• **Your instructions**
Word for word, copy all the data and drop the pictures.

• **Input for this task**
>>>>>

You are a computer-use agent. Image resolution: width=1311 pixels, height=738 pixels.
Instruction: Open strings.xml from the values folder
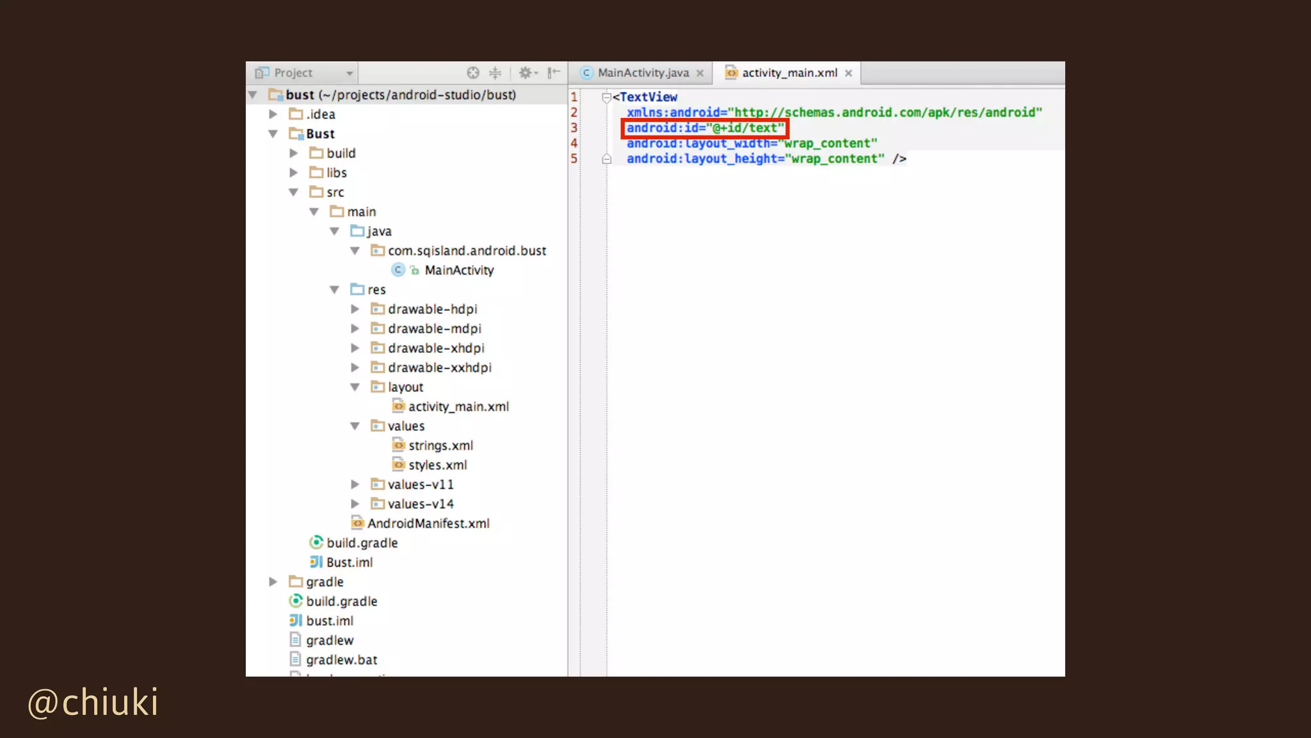point(440,446)
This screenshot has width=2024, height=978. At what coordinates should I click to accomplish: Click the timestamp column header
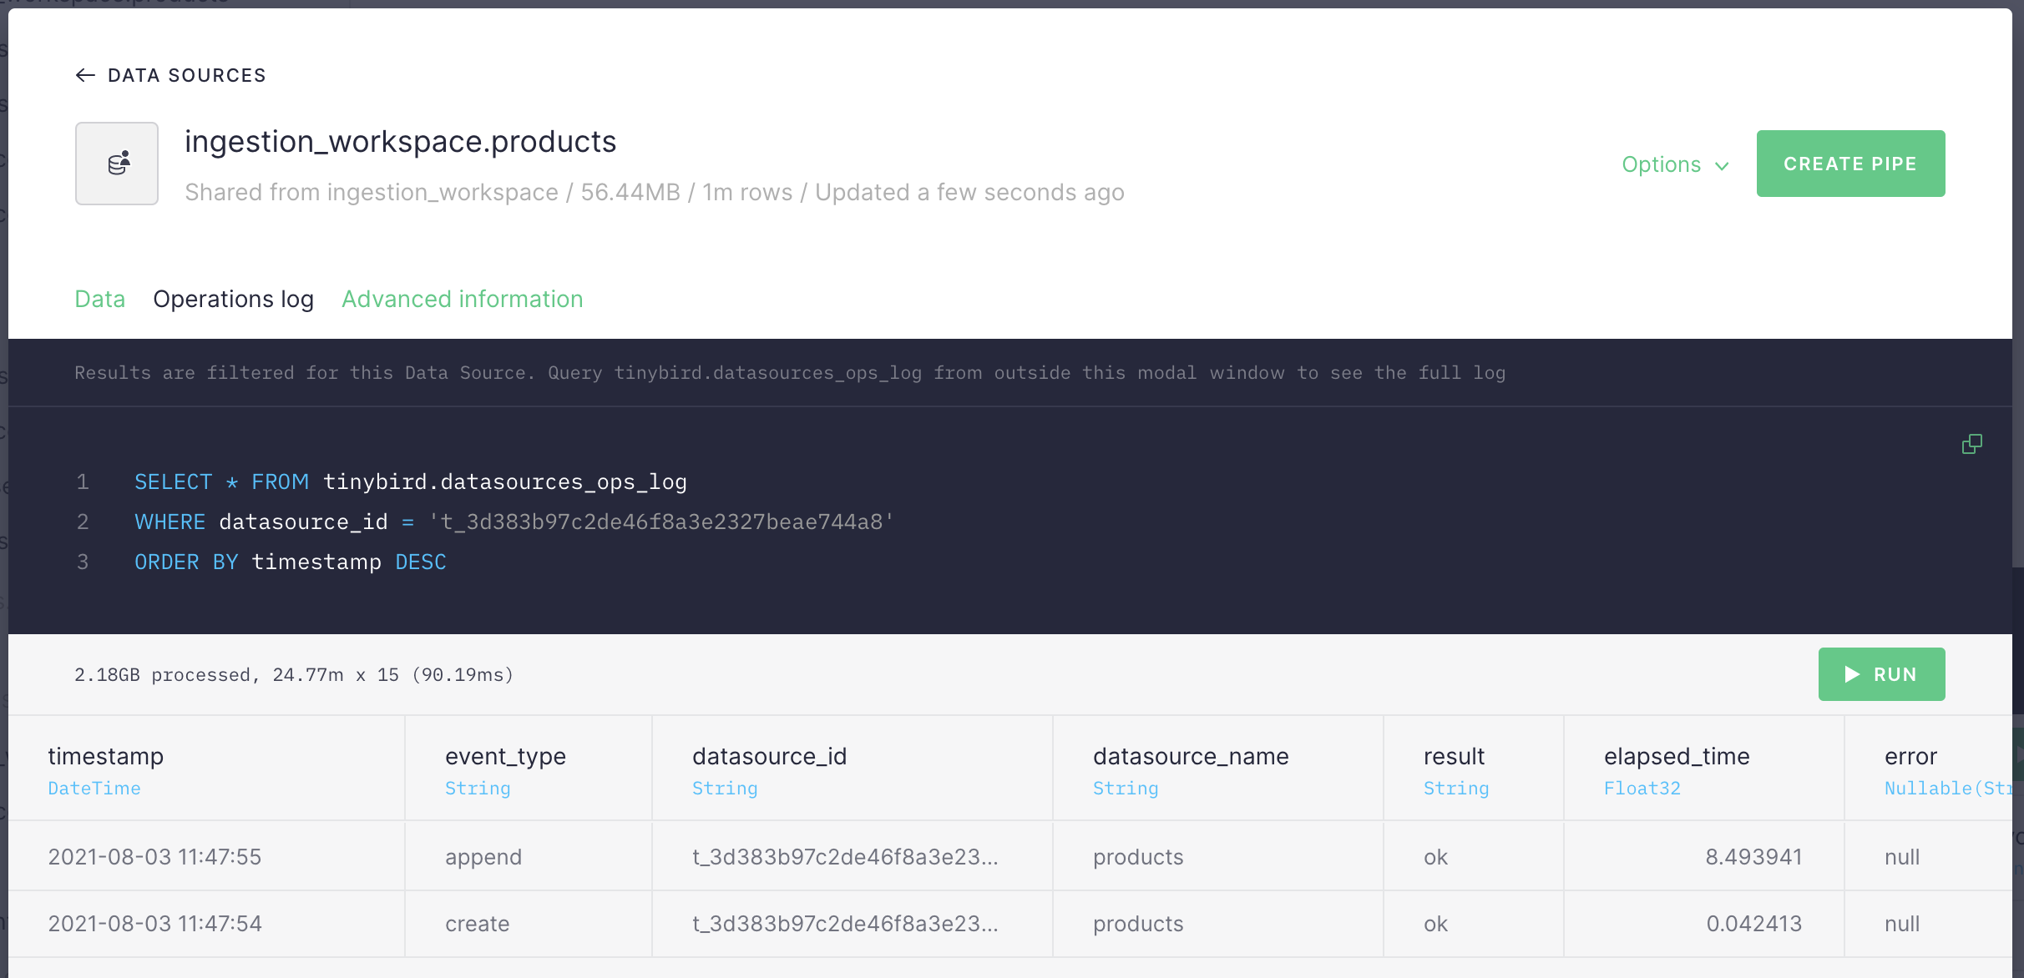tap(105, 756)
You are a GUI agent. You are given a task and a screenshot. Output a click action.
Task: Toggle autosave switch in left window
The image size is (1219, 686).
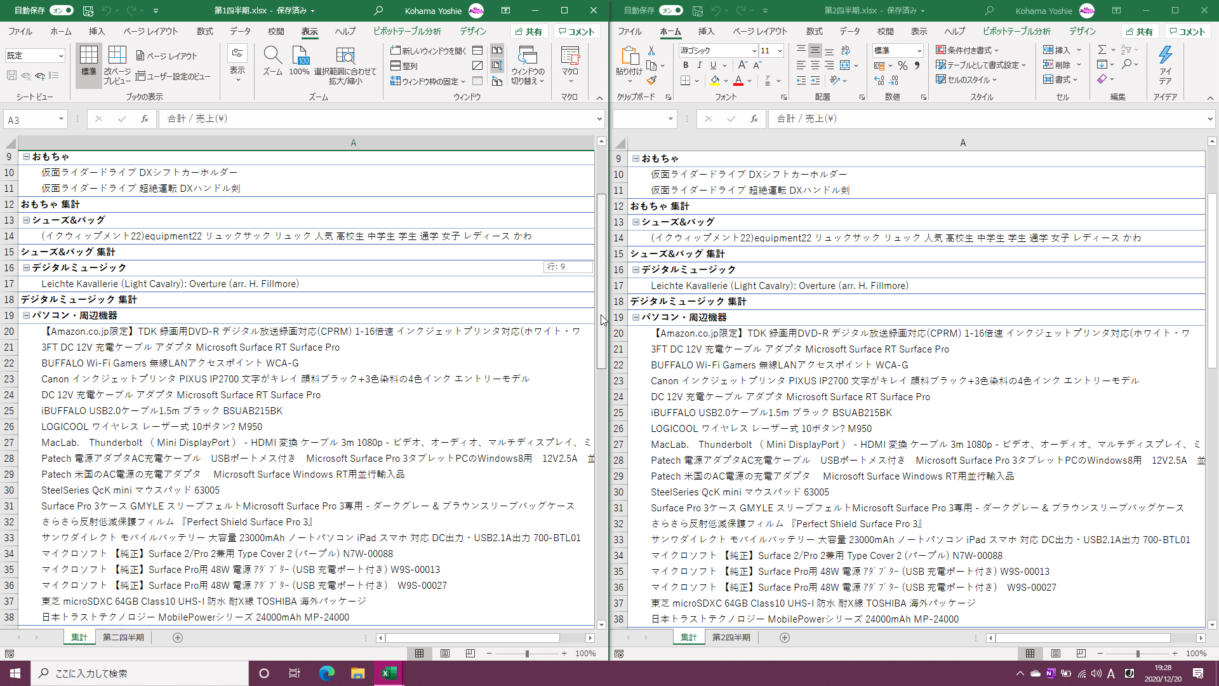pyautogui.click(x=62, y=10)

<<<<<

• **Output of the exercise**
You are a computer-use agent. Image resolution: width=1311 pixels, height=738 pixels.
Instruction: Open strings.xml from the values folder
point(440,446)
This screenshot has width=2024, height=978. At what coordinates should I click to accomplish: Click the timestamp column header
tap(105, 756)
You are a GUI agent. You are given a task and a screenshot. Output a click action.
Task: Toggle autosave switch in left window
The image size is (1219, 686).
pyautogui.click(x=62, y=10)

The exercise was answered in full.